Lo de "hombres de dignidad" suena un tanto injusto para los no "don" porque pueden tener antepasados de un importante linaje pero ¿más dignidad? pero ya es íncreible lo de "distintivo de las mujeres de calidad"!! 

Las no "doñas" que somos?


----------



## pinkpanter

ITA said:
			
		

> Seguramente la palabra correcta es Zultanito  fulanito,menganito y zultanito.Aunque tengo dudas de que sea con Z, es decir ¿es zultanito o sultanito?



sultanito suena al hijo pequeñito del sultán


----------



## ITA

pinkpanter said:
			
		

> sultanito suena al hijo pequeñito del sultán


ja ja ja si es verdad  entonces será con S ?


----------



## pinkpanter

A ver que nos dicen nuestros compañeros y sabios foreros


----------



## ITA

pinkpanter said:
			
		

> Lo de "hombres de dignidad" suena un tanto injusto para los no "don" porque pueden tener antepasados de un importante linaje pero ¿más dignidad? pero ya es íncreible lo de "distintivo de las mujeres de calidad"!!
> 
> Las no "doñas" que somos?



Vaya uno a saber no? Supongo que en ese momento (me refiero a esa época) que te llamen "don " era directamente proporcional al dinero que tuvieras en el banco,o con cuantas tierras contabas creo que estaba muy lejano de la buena persona que uno pudiera ser.El resto ,nada sólo era el populacho el que laburaba (trabajaba) para que el otro sea el "don".
Las doñas  idem.
VIVAN LAS NO "DOÑAS".
Desde Bs As ITA.


----------



## cuchuflete

pinkpanter said:
			
		

> Las no "doñas" que somos?



apreciadas, adoradas, respetadas, abrazadas.......


----------



## pinkpanter

Vivan Ita!

Cierto Cuchu 

Gracias a ambos


----------



## Nsonia

I agree with Pinkpanther. But it is amazing that the same word "fulano" which is litterally taken from Arabic (FULANE = Untel in French, FULANA is the feminine), sounds not very respectful in Arabic as well!! 
To keep the matters "cultural", we rather call Mohamed anyone whose name is not know and Fatima for a woman. But in the latter case "Madame" is becoming more common.
Nsonia


----------



## haujavi

ITA said:
			
		

> Seguramente la palabra correcta es Zultanito  fulanito,menganito y zultanito.Aunque tengo dudas de que sea con Z, es decir ¿es zultanito o sultanito?


 
*zutano**, na**.*(De _citano_).*1.* m. y f. U. para aludir a alguien cuyo nombre se ignora o no se quiere expresar después de haber aludido a otra u otras personas con palabras de igual indeterminación, como _fulano_ o _mengano_.
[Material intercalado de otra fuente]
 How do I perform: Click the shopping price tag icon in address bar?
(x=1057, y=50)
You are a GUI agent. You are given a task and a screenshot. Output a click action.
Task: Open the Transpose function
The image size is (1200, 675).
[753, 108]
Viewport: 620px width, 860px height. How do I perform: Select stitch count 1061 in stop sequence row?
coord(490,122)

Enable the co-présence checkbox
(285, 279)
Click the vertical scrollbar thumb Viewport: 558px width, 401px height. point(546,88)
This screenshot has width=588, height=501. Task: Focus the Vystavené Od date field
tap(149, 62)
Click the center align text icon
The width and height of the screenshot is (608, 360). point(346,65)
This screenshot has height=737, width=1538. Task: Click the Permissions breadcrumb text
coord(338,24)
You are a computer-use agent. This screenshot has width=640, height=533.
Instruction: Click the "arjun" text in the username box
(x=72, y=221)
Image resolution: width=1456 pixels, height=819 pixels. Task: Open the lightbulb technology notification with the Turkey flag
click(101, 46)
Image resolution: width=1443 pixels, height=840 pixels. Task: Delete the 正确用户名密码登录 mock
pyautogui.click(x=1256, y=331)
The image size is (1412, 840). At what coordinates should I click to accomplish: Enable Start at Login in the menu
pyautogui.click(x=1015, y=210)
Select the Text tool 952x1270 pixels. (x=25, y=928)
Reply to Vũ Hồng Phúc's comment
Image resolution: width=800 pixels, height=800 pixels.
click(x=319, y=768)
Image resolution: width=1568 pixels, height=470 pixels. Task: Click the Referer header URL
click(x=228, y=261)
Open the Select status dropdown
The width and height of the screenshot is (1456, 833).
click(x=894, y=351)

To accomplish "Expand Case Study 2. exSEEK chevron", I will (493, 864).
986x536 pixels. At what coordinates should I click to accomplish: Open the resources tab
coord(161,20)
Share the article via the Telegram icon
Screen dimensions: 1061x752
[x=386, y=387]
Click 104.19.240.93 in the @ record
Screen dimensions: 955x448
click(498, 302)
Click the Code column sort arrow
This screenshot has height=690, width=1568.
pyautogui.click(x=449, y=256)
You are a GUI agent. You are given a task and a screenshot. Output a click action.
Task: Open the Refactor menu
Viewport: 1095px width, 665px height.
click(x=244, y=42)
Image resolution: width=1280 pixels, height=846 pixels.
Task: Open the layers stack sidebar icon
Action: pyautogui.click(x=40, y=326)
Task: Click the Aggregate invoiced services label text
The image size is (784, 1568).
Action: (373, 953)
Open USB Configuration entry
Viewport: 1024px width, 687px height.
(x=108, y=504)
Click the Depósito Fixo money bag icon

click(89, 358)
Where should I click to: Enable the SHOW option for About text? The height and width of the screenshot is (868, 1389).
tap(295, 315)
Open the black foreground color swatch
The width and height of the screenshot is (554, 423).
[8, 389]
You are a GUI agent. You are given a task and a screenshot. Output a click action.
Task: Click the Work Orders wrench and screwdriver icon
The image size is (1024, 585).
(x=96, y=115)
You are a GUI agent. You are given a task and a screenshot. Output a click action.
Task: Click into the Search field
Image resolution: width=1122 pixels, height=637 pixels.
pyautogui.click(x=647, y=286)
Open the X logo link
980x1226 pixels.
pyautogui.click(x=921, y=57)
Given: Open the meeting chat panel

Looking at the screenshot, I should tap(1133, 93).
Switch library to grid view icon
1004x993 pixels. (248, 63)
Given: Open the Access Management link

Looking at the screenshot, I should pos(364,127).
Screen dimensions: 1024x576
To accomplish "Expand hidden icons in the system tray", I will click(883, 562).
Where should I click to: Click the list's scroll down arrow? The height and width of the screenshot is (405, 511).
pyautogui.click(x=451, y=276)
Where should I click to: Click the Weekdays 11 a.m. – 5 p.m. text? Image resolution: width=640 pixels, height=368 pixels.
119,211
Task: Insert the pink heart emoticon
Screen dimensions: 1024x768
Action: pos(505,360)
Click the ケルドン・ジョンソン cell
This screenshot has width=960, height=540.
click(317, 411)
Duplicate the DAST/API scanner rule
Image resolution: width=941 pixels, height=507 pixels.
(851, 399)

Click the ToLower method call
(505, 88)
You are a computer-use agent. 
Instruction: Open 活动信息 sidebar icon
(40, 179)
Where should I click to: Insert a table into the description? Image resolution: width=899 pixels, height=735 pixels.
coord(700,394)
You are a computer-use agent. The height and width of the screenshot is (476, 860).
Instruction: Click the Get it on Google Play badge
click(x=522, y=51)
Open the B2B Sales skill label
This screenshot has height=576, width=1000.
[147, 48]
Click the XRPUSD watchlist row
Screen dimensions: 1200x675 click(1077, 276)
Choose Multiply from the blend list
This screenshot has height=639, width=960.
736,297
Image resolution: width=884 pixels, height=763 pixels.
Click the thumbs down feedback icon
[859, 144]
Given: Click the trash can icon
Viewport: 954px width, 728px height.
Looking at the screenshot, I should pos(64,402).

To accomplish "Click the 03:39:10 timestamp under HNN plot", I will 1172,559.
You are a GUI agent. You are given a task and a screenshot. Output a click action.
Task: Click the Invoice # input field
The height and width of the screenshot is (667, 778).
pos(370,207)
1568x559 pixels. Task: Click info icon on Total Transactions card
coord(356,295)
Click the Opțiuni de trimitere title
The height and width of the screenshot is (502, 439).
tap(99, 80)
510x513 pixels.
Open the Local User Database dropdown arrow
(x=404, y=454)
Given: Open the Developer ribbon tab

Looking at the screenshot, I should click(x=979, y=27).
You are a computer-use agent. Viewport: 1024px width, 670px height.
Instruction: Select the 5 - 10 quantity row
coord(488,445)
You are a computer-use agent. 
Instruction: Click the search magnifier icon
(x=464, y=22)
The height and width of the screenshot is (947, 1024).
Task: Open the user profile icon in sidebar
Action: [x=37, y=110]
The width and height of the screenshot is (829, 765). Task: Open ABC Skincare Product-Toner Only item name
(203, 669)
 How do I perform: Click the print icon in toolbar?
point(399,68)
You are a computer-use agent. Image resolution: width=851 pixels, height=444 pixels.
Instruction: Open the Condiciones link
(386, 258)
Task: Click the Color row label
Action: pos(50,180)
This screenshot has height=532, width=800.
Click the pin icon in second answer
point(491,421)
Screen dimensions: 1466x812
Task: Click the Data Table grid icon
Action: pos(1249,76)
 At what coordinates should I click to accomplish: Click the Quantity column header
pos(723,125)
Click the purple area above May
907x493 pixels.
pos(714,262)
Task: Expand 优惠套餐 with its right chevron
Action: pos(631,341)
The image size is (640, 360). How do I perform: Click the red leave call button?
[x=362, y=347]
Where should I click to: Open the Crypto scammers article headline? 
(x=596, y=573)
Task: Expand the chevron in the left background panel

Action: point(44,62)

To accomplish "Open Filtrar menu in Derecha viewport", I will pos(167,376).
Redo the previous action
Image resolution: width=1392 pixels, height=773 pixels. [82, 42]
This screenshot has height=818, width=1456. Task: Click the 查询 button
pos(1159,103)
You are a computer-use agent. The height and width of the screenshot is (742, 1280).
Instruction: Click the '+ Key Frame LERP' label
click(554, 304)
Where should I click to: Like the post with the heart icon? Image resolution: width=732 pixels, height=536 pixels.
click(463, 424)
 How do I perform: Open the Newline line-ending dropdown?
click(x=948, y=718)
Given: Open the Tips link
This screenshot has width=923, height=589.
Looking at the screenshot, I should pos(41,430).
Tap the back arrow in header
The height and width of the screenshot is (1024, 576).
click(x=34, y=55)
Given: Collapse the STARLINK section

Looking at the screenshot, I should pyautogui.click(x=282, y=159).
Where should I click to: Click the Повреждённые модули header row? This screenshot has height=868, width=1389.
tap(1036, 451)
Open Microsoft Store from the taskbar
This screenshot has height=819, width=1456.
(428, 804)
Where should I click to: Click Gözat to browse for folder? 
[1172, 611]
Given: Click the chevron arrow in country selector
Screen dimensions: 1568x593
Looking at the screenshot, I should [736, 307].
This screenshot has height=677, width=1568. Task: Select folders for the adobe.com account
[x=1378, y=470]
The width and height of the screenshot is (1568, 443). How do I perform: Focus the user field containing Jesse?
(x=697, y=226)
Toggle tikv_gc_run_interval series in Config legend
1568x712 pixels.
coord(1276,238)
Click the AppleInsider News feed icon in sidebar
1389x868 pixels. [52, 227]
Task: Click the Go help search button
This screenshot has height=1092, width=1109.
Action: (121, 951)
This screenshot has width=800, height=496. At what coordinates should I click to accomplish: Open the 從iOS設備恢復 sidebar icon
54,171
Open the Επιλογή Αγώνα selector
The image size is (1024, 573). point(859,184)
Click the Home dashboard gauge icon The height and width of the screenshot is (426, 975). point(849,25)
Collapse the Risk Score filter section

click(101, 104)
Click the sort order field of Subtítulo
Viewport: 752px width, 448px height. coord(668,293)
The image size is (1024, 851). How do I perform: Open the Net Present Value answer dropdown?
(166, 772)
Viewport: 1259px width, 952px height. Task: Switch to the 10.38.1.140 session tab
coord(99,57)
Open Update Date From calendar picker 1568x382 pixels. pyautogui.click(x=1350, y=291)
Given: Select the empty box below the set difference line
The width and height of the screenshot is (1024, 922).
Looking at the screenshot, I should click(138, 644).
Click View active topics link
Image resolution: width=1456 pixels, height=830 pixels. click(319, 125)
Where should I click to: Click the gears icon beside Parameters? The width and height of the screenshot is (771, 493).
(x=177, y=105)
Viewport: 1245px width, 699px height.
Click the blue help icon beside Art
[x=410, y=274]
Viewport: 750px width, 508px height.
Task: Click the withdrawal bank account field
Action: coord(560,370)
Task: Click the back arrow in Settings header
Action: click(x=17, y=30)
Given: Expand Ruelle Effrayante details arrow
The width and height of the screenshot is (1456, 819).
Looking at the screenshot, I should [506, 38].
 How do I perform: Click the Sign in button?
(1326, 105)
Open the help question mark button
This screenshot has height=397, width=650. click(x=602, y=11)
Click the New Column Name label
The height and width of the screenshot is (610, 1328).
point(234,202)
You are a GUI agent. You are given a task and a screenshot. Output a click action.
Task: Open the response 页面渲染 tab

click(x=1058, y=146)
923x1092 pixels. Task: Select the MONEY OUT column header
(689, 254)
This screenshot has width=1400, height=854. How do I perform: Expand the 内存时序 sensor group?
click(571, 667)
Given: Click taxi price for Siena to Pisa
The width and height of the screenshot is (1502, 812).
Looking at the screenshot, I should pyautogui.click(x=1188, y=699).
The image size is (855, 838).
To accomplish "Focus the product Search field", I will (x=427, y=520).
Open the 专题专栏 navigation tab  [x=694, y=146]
_Real Academia Española © Todos los derechos reservados_ 

La real academia(al menos en internet) no recoge los diminutivos fulanito menganito o zutanito.​


----------



## psicutrinius

Well, in its origin, the word ("don, doña") was applied to anybody with a degree, starting in the secondary level (I am talking of times way back; certainly XVIII century at least), so I have no idea what specific level of education -or gained knowledge- this entailed.

You were a "don" afterwards, even if you progressed to "bachiller" and on to "licenciado" though, of course, one preferred to be known as "licenciado" if he had earned this level (and he was -in formal occasions- called "licenciado don".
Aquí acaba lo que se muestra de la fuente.